ER: I say this book grew me—because it did. I started writing this book when I was a teenager. When I first wrote in chapter 2, I said, “I don’t know when I’m going to be a woman—although I know I’m not one now.” I [didn’t delete] that part [from the book], even though I feel like something’s shifted, and it was because of the book.

You know, it’s one of the most blessed experiences to say, “Eliza, what do you think a teenager girl needs to know?” Guess what? I figured it out! I figured out what I think, and it’s in a book! Who would of thunk?! It’s one of the biggest, most wonderful, mysteries of my life.

SR: Oh gosh, Tami, my cup runneth over. I feel this [book] is such a labor of love. Initially, when I was teaching the workshops when Eliza was 15 or 16, I was carrying more [of the load], just like in the mothering role. I was doing more of the holding in the workshop because she was …

ER: I don’t know how she fully did it!

SR: [Laughs.] … but Eliza was so naturally skilled and tuned toward these girls, it has been such a blessing. I’ve healed so much in working with her along this path as a daughter and a mother.

ER: I’d say, as for our relationship, that one of the interesting things is people say, “How the heck do you work with your mom?” Gosh, I think teaching together has been one of the best things for our relationship because first of all, it’s taken my mom off a pedestal into a real human being. I have spent so much time with her, pushing back and forth between the nitty-gritty details—whether it’s a schedule or it’s a book page. My mom has become a real living, breathing human who I have a relationship with. That has taken itself out of “just my mother.” She’s become a real friend. That’s what I hope that so many of these teenage girls can get to in their adult years.

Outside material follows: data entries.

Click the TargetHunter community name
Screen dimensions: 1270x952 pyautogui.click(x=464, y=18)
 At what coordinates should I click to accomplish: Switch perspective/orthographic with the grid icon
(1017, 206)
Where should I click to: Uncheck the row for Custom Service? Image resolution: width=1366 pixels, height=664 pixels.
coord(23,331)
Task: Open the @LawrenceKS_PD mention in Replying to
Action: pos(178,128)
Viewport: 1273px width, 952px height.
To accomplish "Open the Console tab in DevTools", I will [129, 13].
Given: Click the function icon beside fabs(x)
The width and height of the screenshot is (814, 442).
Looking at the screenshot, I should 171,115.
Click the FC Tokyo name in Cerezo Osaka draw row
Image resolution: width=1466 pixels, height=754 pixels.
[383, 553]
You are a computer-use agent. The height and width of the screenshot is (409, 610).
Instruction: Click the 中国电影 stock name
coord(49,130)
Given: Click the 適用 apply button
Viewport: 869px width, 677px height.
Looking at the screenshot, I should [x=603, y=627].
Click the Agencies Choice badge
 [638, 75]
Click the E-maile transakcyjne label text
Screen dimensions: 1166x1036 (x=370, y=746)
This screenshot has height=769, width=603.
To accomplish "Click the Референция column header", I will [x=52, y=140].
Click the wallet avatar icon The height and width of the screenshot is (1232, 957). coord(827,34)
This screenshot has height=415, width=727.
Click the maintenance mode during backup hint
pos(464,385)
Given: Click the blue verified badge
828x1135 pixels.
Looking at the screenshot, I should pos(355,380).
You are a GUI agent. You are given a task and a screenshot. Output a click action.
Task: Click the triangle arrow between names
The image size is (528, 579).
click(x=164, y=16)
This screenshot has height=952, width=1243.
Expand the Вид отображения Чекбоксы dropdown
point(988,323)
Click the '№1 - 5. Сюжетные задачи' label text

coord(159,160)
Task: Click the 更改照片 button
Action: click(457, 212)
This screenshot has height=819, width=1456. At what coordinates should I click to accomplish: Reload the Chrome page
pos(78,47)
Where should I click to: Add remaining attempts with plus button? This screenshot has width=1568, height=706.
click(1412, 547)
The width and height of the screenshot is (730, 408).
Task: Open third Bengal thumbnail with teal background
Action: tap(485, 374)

Of course she’s always going to be my mom. I’m never going to detach from that—I wouldn’t want to. She’s a great mom. She’s got that mother energy—and who doesn’t want to be held by the mother, archetypal or real, sometimes? But she’s become a friend, and I mean also getting to teach with your mother. My mom is such a skilled teacher that seeing her teach is actually one of the best blessings. It’s like going to work with your mom and seeing what a rock star she is and being like, “Oh, duh? My mom is the coolest! What mom could do that?” As a teenage girl—as sarcastic as I was and still am—it made me fall in love with her all over again. It’s kind of like, “My mom? Oh, I hope I can do that someday!”

TS: Beautiful.

ER: So that’s kind of how that part clicked.

TS: I’ve been speaking with Eliza and Sil Reynolds. They have worked together to create a new book called Mothering and Daughtering: Keeping Your Bond Strong Through the Teen Years. This really is a go-to book, I was going to say a bible, for mothers and daughters working through ages 10 through 20, the teenage years, and through the challenges that come with it. So beautiful, so helpful, so practical. Thank you both!

SR & ER: [simultaneously] Thank you Tami! [Laughter.]

TS: SoundsTrue.com. Many voices. One journey. Thanks for listening.